Several studies have used c-Fos expression to delineate the neural substrate underlying naloxone-precipitated morphine withdrawal (MW). However, because behavioral manifestations of MW depend on both the degree of dependence and the doses of naloxone (NAL), a comprehensive study would require examining c-Fos expression in relation with the degree of MW. Here, changes in behavior and in c-Fos-like immunoreactivity (FLI) were studied in the same rats after injection of three doses of NAL to precipitate various degrees of MW. Fifteen established signs of MW were examined for 1 hour after NAL injection, and FLI was quantified in 52 regions of the brain and in the lumbosacral spinal cord. Linear regression analyses were used to examine changes in numbers of signs and FLI neurons with the doses of NAL, and data were considered dose-related for a statistical level of significance of P < 0.05. In summary, autonomic signs of MW increased in a dose-related manner, whereas somatomotor signs did not.
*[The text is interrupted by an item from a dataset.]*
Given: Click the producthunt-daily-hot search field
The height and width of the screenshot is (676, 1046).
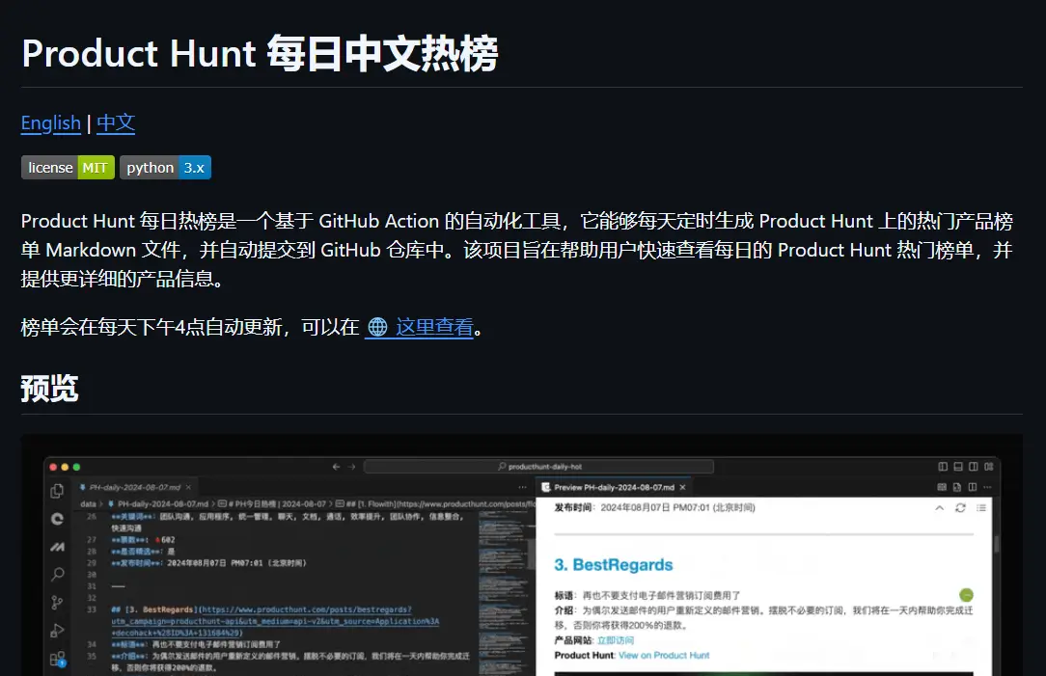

After MW, 33 central nervous system regions exhibited significant increases in FLI and were, thus, considered as important neural correlates of MW. Twenty of them displayed dose-related increases in c-Fos expression and correspond to regions related to autonomic functions. Low c-Fos expression was detected in some regions involved in motor control or in reward, suggesting either their minor role in MW or a limitation of the technique. This dose-response analysis suggests that the increase in the severity of autonomic manifestations of MW is associated with a gradual activation of major structures of the autonomic nervous system.